Grade Point Scale Reference
Look up a letter grade and see its value on four common scales: unweighted 4.0, 4.33 with A+ extension, 5.0 weighted AP, and 100-point percentage.
What this reference shows
Pick a letter grade and the tool shows its value on four common scales: unweighted 4.0 (the US default), extended 4.33 (used by some colleges and graduate programs for A+), weighted AP 5.0 (a letter grade + 1.0 bonus for AP/IB courses), and the approximate percentage band the letter represents. This is a lookup tool, not a calculator — no math on your part.
The four scales, explained
Unweighted 4.0. The standard US convention: A = 4.0, B = 3.0, C = 2.0, D = 1.0, F = 0.0, with pluses and minuses at 0.3/0.7 offsets. A+ is treated the same as A — both earn 4.0. This is the scale almost every US high school uses for its baseline GPA, and the scale many selective colleges recalculate to for admissions.
Extended 4.33. Some colleges and graduate programs reward A+ with 4.33 instead of 4.0, letting top performers distinguish themselves above a straight-A baseline. The rest of the scale matches the unweighted 4.0 convention. This scale is most common at elite universities and in some graduate programs; your transcript may show values up to 4.33 if your institution uses it.
Weighted AP 5.0. Under the College Board's common weighting convention, a letter grade in an AP or IB course earns an extra +1.0 grade point. An A in AP Calculus counts as 5.0, a B as 4.0. Honors courses typically earn +0.5 under the same framework. This is the scale you see on weighted US high school transcripts that go "above 4.0".
Percentage bands. A common US convention maps A = 93–100, A- = 90–92, B+ = 87–89, B = 83–86, B- = 80–82, and so on in 3–4 point bands down to F below 60. Individual schools set their own cutoffs — some use A = 90+ or A = 94+. These bands are the most common US high school/college convention, not a universal rule.
Worked example
Consider a grade of B+. On the unweighted 4.0 scale it is worth 3.3. On the extended scale it remains 3.3 (the extended only affects A+). On the weighted AP 5.0 scale it counts as 4.3 if earned in an AP course. The percentage equivalent is 87–89%. These four numbers describe the same letter in four different academic reporting contexts — which one applies depends on whose transcript you are reading.
When to use which scale
- Unweighted 4.0: reporting your high school GPA on college applications; calculating basic class performance; comparing yourself across different institutions using a common denominator.
- Extended 4.33: programs that explicitly use the extended scale (some Ivy League schools, many graduate programs). Check your institution's handbook before assuming A+ = 4.33.
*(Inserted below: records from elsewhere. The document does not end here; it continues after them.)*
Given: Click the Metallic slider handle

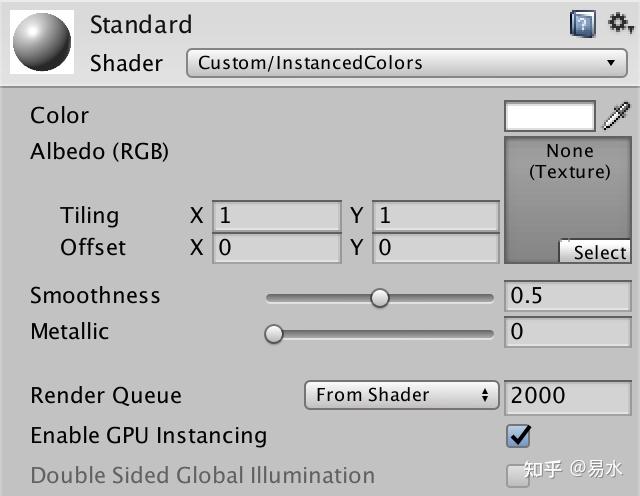Looking at the screenshot, I should 274,334.
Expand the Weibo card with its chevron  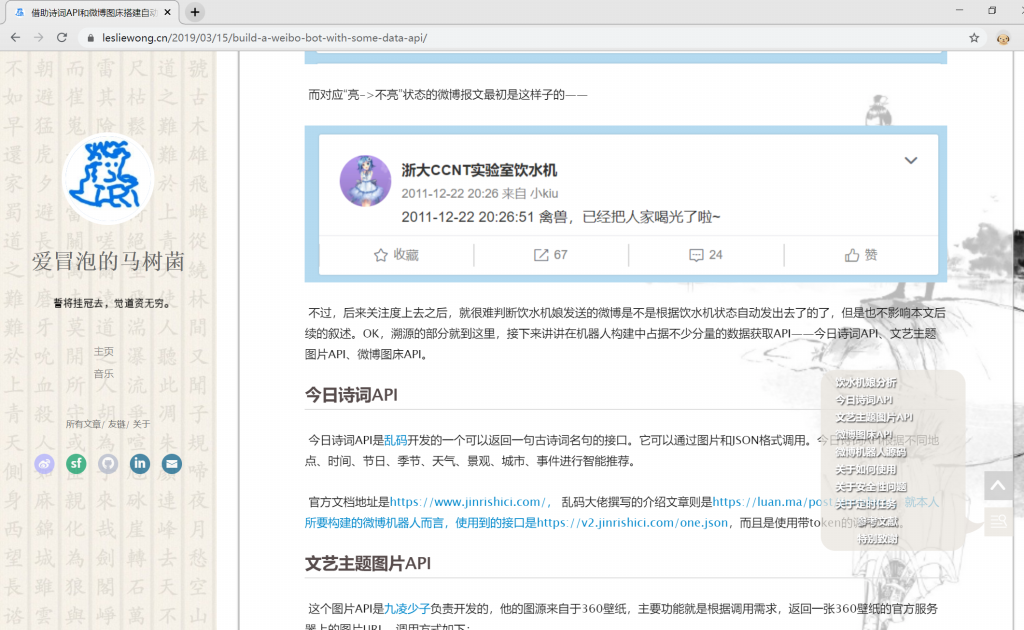[910, 160]
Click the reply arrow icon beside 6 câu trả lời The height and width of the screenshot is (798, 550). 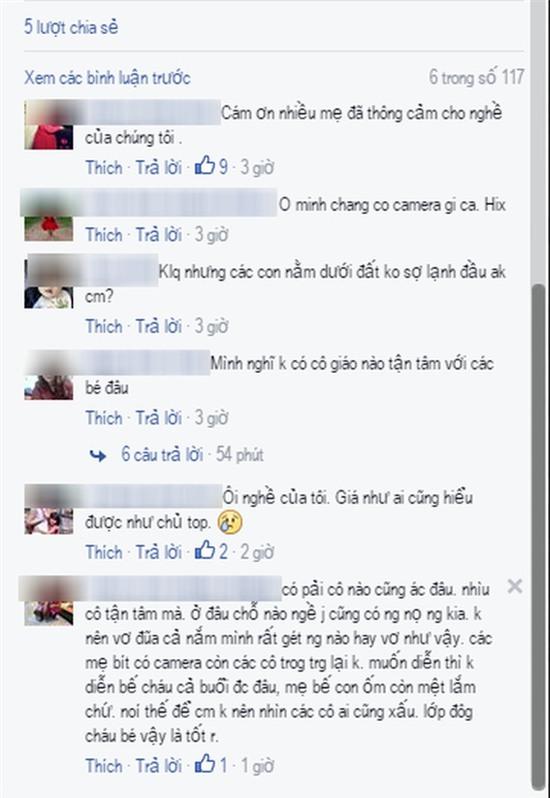click(98, 455)
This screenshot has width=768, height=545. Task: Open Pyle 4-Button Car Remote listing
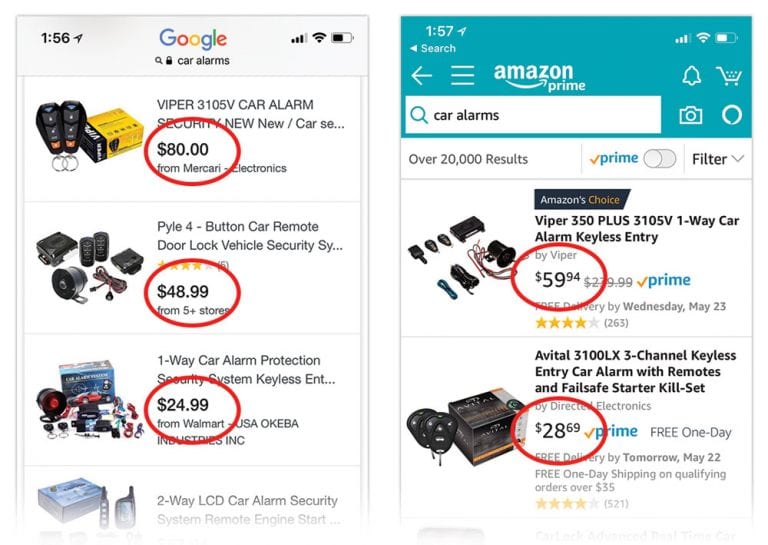[250, 236]
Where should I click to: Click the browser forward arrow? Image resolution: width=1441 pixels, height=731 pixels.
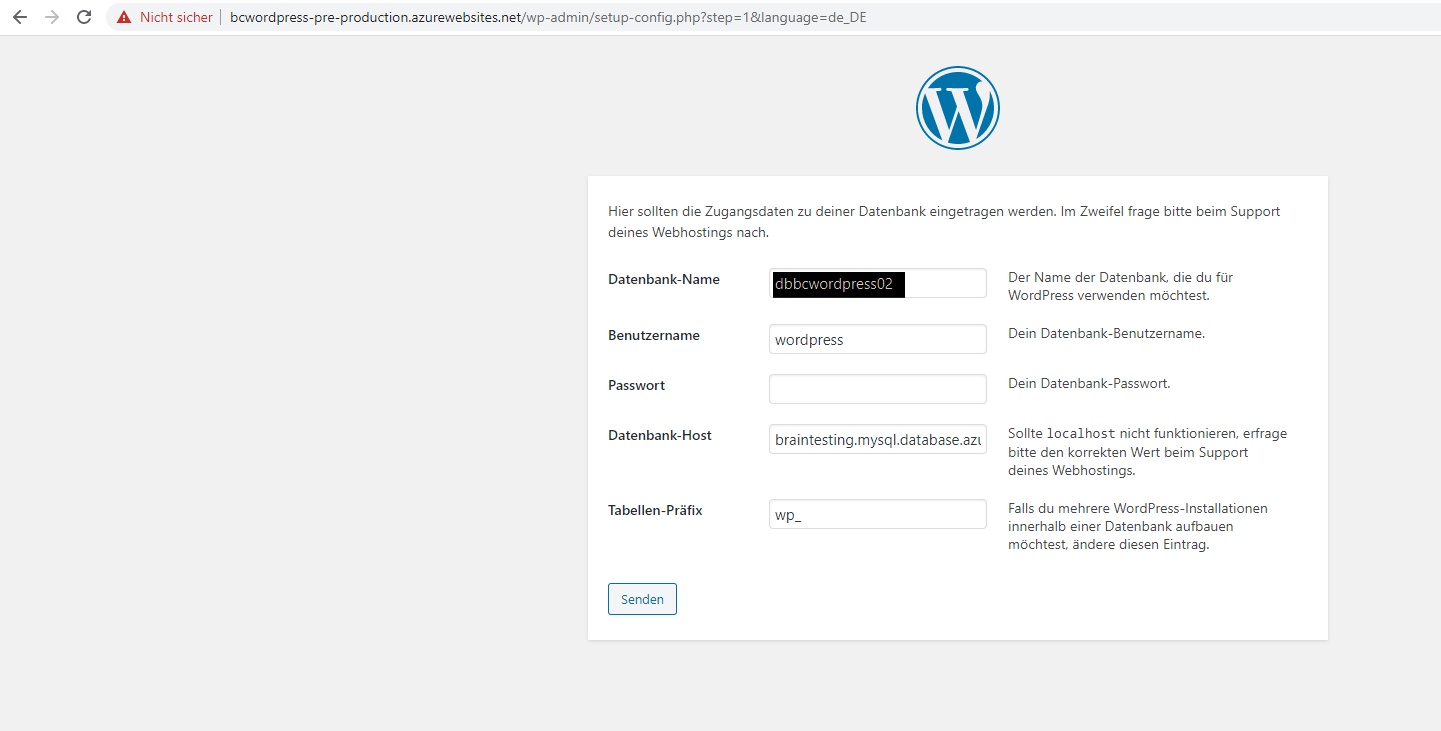(x=51, y=16)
- Weighted AP 5.0: schools that publish weighted GPAs, class-rank calculations that account for course rigor, and honor-roll or scholarship policies that explicitly cite a 5.0 scale.
- Percentage: individual assignment grading, international transcript conversion, and any context where numeric precision matters more than a letter grade.
Common misconceptions
The percentage bands are not universal. Schools publishing A = 90% or A = 94% are both common, and you cannot assume the band in the reference table applies to your institution. The same goes for weighting: some schools weight AP at +1.0 and Honors at +0.5; others weight Honors at 0 and AP at +1.0; a few weight AP at +0.5. Always check your school's published grading policy before translating a letter to a number.
What this tool is not
This is a reference, not a GPA calculator. It does not combine multiple courses or compute averages — for that, use the Unweighted GPA or Weighted GPA calculators. It is also not an international conversion tool: UK, Indian, European, and East Asian grading systems differ substantially from the US conventions shown here.